Rewrite everything from the line containing "480 × 360 (53, 819)" down to the line containing "Notre offre étudiante (117, 672)", changing "Give us feedback" to "Send us feedback" and keeping every other part of those lines the same.

[begin Data listing]

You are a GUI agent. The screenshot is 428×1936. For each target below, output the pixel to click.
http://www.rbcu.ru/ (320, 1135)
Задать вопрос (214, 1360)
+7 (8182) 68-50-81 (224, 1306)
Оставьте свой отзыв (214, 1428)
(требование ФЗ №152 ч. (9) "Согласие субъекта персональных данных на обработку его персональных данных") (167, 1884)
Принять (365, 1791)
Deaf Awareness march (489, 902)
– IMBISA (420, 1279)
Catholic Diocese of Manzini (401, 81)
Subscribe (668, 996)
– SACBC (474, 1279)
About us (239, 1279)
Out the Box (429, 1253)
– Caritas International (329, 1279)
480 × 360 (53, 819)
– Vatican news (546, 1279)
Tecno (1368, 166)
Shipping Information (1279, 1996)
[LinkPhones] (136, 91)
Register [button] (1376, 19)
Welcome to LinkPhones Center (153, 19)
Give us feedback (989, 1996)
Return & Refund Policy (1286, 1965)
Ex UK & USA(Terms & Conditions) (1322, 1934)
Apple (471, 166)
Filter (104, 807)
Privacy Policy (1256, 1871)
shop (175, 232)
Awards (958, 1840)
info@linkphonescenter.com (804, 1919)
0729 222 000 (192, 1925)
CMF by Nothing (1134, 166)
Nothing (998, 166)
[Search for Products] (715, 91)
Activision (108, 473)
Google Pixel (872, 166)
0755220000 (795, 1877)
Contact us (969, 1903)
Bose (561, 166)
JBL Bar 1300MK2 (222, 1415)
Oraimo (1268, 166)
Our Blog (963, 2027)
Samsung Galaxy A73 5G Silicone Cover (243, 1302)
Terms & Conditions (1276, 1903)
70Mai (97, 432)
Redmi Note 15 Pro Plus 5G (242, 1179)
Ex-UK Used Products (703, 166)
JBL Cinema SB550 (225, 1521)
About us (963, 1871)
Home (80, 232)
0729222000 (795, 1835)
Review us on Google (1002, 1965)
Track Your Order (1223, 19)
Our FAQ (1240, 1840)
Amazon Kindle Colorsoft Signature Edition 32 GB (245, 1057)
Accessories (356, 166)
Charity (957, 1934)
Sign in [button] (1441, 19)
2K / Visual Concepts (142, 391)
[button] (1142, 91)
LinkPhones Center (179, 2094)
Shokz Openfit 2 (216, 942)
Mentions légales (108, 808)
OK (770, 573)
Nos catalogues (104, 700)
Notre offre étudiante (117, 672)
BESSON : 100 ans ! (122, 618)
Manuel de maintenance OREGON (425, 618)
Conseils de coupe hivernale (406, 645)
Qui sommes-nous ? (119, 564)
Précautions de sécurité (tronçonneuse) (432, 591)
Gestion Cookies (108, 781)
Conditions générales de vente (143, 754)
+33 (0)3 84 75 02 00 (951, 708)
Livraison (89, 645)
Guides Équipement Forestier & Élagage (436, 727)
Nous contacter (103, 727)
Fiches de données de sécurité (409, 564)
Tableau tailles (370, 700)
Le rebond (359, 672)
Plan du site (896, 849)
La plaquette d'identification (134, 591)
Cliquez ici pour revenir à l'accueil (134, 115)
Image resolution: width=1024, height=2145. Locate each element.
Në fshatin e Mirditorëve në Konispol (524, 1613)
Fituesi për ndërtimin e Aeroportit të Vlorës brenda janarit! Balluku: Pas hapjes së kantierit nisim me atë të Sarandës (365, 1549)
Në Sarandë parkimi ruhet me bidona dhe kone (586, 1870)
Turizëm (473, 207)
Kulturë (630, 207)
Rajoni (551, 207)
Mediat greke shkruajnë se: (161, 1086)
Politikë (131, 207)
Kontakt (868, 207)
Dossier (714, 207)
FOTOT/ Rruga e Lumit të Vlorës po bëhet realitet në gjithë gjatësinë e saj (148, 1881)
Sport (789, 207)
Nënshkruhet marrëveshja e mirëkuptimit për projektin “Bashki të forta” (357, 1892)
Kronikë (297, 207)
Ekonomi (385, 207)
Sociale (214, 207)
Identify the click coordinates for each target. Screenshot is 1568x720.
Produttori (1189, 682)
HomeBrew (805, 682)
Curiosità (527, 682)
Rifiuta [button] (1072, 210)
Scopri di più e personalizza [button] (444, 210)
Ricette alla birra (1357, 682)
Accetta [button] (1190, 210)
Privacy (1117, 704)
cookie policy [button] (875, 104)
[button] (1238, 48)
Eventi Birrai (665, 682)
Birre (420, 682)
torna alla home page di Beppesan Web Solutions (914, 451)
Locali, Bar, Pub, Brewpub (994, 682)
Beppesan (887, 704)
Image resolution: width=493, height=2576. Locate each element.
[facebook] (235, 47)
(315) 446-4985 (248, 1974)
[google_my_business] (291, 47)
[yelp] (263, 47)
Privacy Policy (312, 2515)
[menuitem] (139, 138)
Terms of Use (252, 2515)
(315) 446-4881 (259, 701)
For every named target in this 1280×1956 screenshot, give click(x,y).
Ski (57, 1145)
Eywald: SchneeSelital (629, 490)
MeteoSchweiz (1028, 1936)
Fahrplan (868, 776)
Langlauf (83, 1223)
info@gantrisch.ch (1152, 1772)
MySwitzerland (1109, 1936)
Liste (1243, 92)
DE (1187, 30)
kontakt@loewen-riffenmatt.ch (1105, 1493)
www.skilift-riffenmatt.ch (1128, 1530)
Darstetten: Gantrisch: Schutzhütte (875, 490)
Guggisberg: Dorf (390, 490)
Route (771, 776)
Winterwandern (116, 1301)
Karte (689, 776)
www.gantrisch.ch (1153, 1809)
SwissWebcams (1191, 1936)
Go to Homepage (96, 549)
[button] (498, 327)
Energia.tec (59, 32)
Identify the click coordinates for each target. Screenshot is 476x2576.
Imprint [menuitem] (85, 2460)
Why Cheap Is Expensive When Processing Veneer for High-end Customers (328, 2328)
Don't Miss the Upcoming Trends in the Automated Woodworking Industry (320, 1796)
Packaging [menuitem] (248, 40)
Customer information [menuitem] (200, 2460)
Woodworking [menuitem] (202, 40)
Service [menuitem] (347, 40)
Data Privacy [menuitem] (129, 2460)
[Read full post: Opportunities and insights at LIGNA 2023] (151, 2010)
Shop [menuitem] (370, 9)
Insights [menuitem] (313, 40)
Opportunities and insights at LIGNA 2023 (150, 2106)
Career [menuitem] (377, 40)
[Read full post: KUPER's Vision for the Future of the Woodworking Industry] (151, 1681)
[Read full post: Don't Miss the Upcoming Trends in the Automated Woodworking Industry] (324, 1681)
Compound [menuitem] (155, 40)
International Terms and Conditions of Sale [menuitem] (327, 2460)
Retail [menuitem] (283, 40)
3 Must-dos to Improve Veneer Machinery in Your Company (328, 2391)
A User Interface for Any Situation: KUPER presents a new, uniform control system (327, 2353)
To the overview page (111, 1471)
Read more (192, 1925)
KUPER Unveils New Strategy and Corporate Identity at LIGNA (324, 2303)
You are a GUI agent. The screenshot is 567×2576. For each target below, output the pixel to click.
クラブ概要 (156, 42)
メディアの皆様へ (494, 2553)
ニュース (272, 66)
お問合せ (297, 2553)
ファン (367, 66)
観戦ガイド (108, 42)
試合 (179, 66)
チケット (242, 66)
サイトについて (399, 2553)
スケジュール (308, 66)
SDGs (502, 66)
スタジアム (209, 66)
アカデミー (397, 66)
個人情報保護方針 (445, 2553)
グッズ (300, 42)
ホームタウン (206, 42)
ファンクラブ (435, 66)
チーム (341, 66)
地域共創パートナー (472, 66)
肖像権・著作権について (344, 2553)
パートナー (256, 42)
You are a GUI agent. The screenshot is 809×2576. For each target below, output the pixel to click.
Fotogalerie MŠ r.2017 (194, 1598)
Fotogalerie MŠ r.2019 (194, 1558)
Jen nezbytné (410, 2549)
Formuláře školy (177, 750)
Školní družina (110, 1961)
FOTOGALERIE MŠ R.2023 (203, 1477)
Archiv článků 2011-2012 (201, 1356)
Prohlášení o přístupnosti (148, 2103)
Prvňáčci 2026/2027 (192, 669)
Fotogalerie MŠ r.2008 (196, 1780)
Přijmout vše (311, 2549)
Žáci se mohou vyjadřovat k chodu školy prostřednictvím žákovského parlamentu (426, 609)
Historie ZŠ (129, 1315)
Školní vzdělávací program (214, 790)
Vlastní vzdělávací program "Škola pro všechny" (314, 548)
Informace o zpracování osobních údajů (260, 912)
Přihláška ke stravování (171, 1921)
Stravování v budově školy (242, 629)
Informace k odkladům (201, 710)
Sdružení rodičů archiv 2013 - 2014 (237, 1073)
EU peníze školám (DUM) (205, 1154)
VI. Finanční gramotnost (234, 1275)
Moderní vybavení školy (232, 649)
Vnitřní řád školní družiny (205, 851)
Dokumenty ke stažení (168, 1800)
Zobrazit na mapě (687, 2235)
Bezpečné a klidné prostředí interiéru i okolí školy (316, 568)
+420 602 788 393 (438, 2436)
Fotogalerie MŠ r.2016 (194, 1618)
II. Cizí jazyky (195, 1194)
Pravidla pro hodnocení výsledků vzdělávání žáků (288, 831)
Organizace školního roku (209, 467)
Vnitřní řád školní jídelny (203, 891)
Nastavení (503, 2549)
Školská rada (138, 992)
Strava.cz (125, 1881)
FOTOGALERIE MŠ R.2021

[end Data listing]

*Output for this task*:
480 × 360 (53, 819)
– Vatican news (546, 1279)
Tecno (1368, 166)
Shipping Information (1279, 1996)
[LinkPhones] (136, 91)
Register [button] (1376, 19)
Welcome to LinkPhones Center (153, 19)
Send us feedback (989, 1996)
Return & Refund Policy (1286, 1965)
Ex UK & USA(Terms & Conditions) (1322, 1934)
Apple (471, 166)
Filter (104, 807)
Privacy Policy (1256, 1871)
shop (175, 232)
Awards (958, 1840)
info@linkphonescenter.com (804, 1919)
0729 222 000 (192, 1925)
CMF by Nothing (1134, 166)
Nothing (998, 166)
[Search for Products] (715, 91)
Activision (108, 473)
Google Pixel (872, 166)
0755220000 (795, 1877)
Contact us (969, 1903)
Bose (561, 166)
JBL Bar 1300MK2 (222, 1415)
Oraimo (1268, 166)
Our Blog (963, 2027)
Samsung Galaxy A73 5G Silicone Cover (243, 1302)
Terms & Conditions (1276, 1903)
70Mai (97, 432)
Redmi Note 15 Pro Plus 5G (242, 1179)
Ex-UK Used Products (703, 166)
JBL Cinema SB550 (225, 1521)
About us (963, 1871)
Home (80, 232)
0729222000 (795, 1835)
Review us on Google (1002, 1965)
Track Your Order (1223, 19)
Our FAQ (1240, 1840)
Amazon Kindle Colorsoft Signature Edition 32 GB (245, 1057)
Accessories (356, 166)
Charity (957, 1934)
Sign in [button] (1441, 19)
2K / Visual Concepts (142, 391)
[button] (1142, 91)
LinkPhones Center (179, 2094)
Shokz Openfit 2 (216, 942)
Mentions légales (108, 808)
OK (770, 573)
Nos catalogues (104, 700)
Notre offre étudiante (117, 672)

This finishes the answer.